Thursday, January 22, 2015

All Eyes On Europe

This morning, the European Central Bank announced it would begin quantitative easing (QE) in March by purchasing 60 billion euros or about $70 billion of "bonds" each month until Fall of next year, if not longer.  This was more than expected, and almost as much as the $85 billion the Fed was buying before it ended QE last Fall.  Dow futures immediately jumped upwards from about 45 point to 125 points, before dropping back as questions arose, such as what kind of bonds and how much of the 60 billion is "new money" in addition to its present bond-buying program.  As hoped, the euro depreciated and the dollar appreciated, which is good for European businesses and bad for American businesses.

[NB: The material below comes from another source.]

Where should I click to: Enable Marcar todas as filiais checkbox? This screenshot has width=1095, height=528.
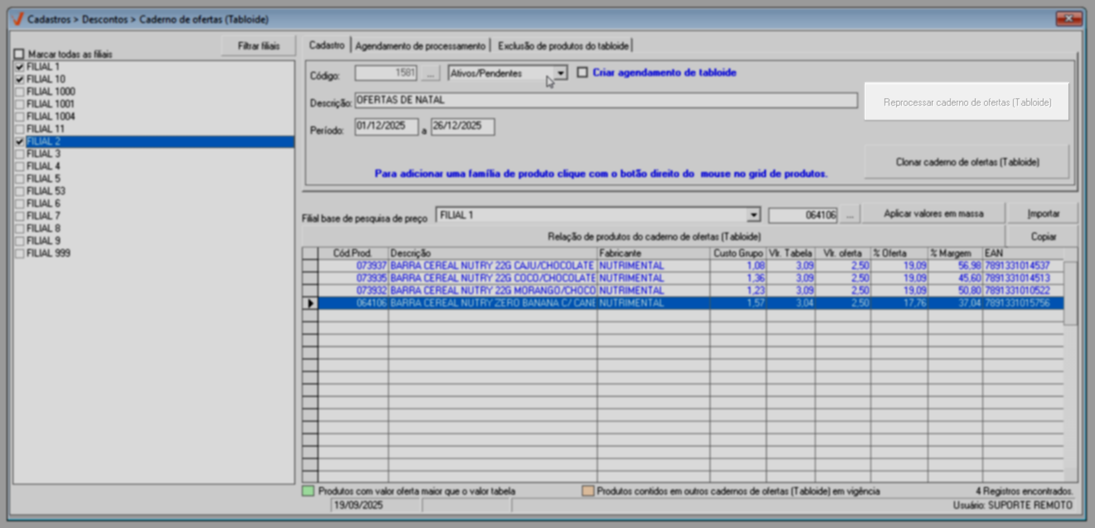(x=19, y=54)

The ECB is following the well-worn path of the Federal Reserve, the Bank of Japan, and the Bank of England, simply because Germany has been dragging their well-healed feet.  The common denominator is that each nation needs budget reform but, since their democratically elected governments are impotent, their central banks are forced to stimulate the economy in any way they can.

Right now, the risky 10-year Spanish government bonds are only paying 1.4% compared to risk-free U.S. Treasuries paying 1.9%.  That does not make sense.  And, that which doesn't make sense will not last.

In addition, don't forget the election in Greece this weekend.  It is expected that the socialist party will win and will put an end to austerity, which could preclude any additional assistance from the European Union, causing Greece to exit the EU.  There is a great deal of anxiety as to whether the EU can survive, but I am not one of the worriers.  It will be bumpy for a short while, but that is all.

Lastly, all of the world's most beautiful brains are now assembled in Davos, Switzerland -- setting a very high standard for "group-think" . . . at least, among the 1%.  Pay attention!